## WORK REQUEST A
Extract the part of the article about Kevin and the North 4 program from "The 17-year-old was" to "North 4 program.", word for word.
## WORK REQUEST B
Continue the article about Kevin and the North 4 program from the point where it stops.

## SOURCE DOCUMENT

::::

Five months later, "Kevin" looked the same as I remembered. A thin, tall teenager, neither garrulous nor forlorn, just reserved and on the cusp of adulthood.

The 17-year-old was one of the six boys I had seen in the MAD DADS conference room half a year before. This day we were at EMERGE's headquarters in north Minneapolis. EMERGE is a "community development agency, open to helping all people ready to redefine themselves," according to its website. It is also home to the North 4 program.

I was here to see how Kevin had been doing since seeing him in the final weeks of his mentoring meetings. First I asked how he had been introduced to the program.

"I used to run, go out and rob people, beat people up. I didn't care."

"Why did you rob people?"

"I wanted new shoes, new clothes."

Besides the mentoring with MAD DADS, the North 4 program also connects guys like Kevin to local businesses willing to hire program graduates. I asked whether it's tempting to go back to crime and a quick payday when faced with low-paying jobs.

::::

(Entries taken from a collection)
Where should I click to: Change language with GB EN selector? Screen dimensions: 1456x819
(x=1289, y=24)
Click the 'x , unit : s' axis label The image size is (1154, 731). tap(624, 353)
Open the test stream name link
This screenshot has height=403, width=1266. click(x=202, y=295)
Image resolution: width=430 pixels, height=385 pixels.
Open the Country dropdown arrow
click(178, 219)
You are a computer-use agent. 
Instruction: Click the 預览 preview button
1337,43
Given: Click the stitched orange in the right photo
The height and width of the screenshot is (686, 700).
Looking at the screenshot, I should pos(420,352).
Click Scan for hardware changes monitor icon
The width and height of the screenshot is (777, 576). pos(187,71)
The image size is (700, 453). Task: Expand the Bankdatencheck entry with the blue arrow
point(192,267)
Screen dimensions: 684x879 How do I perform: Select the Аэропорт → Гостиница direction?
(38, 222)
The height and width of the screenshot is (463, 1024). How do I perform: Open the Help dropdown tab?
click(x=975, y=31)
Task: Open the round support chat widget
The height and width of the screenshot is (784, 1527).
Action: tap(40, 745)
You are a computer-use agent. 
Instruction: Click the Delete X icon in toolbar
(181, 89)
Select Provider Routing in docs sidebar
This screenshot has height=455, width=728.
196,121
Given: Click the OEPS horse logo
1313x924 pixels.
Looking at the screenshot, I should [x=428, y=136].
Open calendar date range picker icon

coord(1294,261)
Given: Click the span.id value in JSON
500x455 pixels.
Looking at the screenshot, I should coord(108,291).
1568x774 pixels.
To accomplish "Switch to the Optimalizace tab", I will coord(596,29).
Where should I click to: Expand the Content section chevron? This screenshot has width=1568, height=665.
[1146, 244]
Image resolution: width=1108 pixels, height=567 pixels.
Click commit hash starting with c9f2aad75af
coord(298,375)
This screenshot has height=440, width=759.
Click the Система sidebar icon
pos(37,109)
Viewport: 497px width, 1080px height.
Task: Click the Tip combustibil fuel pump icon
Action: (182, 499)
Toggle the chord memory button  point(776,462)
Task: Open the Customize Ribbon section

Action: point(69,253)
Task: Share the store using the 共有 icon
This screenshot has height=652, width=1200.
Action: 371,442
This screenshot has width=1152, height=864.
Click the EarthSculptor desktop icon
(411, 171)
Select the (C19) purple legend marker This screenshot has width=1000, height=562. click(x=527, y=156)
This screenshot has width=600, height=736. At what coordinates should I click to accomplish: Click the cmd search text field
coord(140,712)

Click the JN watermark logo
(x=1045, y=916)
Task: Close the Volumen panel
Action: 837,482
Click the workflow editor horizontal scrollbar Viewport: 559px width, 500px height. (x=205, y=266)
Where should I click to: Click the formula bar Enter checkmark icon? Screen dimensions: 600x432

::::

## WRITTEN RESPONSE A
The 17-year-old was one of the six boys I had seen in the MAD DADS conference room half a year before. This day we were at EMERGE's headquarters in north Minneapolis. EMERGE is a "community development agency, open to helping all people ready to redefine themselves," according to its website. It is also home to the North 4 program.

## WRITTEN RESPONSE B
"It only lasts for the short term," he said of the financial rewards of crime, intoning the insight rather as if he had memorized it from a textbook.

Then he cited his source: Alonzo from MAD DADS.

I asked about the other guys I had seen in his group. It turned out five of the six had gotten jobs or gone back to school.

Linda Bryant would tell me that North 4 has a 65 percent to 70 percent job-placement rate. Bryant is president of workforce and community-based services for EMERGE.

The success comes despite a harrowing environment.

Both Kevin and Bryant spoke of the regularity with which parties in the neighborhood end with gunfire.

"It's not peaceful anywhere," Kevin said of his neighborhood. "Shooting, robbing."

Then, with his right hand, he pointed just below his left biceps at a dime-sized spot of raised skin.

Since I had seen him at MAD DADS, Kevin had been shot. He said he had been with a group of friends walking on the sidewalk when a van pulled up and gunmen opened fire.

"There were people behind us wearing all black," Kevin said. They were the targets. Kevin and his friends just got in the way.

Yet when I asked what was the biggest hurdle he faced to living the life he wants, Kevin indulged neither anger nor excuse-making.

"My lack of pursuing stuff," Kevin said. "I get lazy."

• • •

"We help about 2,500 people a year," said Mike Wynne, EMERGE president and CEO. Of those, 900 are helped with job placement.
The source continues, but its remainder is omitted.